Le patron de Ryanair, Michael O'Leary, a présenté vendredi ses excuses "aux victimes et survivantes" de violences sexuelles pour avoir comparé à des "violeurs" des compagnies aériennes concurrentes.
Dans une vidéo publiée sur les réseaux sociaux, le directeur général de la compagnie aérienne irlandaise à bas coûts a déclaré souhaiter "présenter (ses) : excuses les plus sincères et sans réserve à ces personnes, en particulier aux survivantes".
"Violeurs aux tarifs élevés"
Il avait utilisé le terme de "violeurs aux tarifs élevés" pour parler de compagnies aériennes concurrentes de Ryanair, lors d'une conférence de presse la semaine dernière à Dublin.

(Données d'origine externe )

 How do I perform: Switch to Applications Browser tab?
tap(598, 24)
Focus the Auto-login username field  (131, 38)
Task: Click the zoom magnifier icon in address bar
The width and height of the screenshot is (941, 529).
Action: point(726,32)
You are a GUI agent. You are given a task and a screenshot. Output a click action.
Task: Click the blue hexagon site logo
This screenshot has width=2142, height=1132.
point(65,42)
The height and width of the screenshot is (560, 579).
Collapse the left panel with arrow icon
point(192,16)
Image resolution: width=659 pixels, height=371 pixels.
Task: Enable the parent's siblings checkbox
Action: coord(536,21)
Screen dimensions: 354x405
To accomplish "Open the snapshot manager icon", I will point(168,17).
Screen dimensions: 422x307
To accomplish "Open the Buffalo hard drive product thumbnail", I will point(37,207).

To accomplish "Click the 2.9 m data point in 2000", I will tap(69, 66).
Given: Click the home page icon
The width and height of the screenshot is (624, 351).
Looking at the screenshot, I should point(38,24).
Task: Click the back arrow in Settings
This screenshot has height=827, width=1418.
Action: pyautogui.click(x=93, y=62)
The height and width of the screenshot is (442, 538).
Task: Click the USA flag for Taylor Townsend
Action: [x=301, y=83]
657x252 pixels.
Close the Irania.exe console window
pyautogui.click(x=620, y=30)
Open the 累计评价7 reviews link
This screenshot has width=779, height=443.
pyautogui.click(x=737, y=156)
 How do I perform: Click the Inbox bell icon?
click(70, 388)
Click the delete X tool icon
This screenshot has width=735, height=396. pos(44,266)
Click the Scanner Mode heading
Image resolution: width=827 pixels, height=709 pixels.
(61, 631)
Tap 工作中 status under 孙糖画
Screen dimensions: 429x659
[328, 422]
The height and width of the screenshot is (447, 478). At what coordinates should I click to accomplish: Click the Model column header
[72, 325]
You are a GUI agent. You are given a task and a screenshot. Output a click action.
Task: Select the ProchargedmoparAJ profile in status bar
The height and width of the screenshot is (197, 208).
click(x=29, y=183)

"Au cours de conversations avec ma famille et mes amis, à l'intérieur comme à l'extérieur de Ryanair, ces dix derniers jours, j'ai pris conscience que le mot que j'utilise avec autant de désinvolture a provoqué un profond trouble et un vif sentiment d'offense chez un grand nombre de personnes, en particulier chez les victimes et survivantes", a assuré Michael O'Leary.
"Ma conviction profonde est que le viol est un crime odieux et terrible qui ne peut pas être banalisé", a-t-il ajouté.
La ministre britannique des Transports réagit
Le directeur général avait pourtant alimenté la polémique, en maintenant son choix de mots et en refusant de présenter ses excuses, dans un premier temps. Le Dublin Rape Crisis Centre, un organisme irlandais d'aide aux victimes de violences sexuelles, avait réclamé des excuses de sa part, selon la BBC.
La ministre britannique des Transports, Heidi Alexander, interrogée au lendemain des propos du patron de Ryanair par la radio LBC avait déclaré : "Je dirais que les femmes qui ont été violées et qui ont été victimes de violences aussi effroyables, je ne suis pas sûre qu'elles vont se précipiter pour réserver des billets avec lui, soyons honnêtes".
Contacté par l'AFP, Ryanair a indiqué n'avoir rien à ajouter à la déclaration de son directeur général.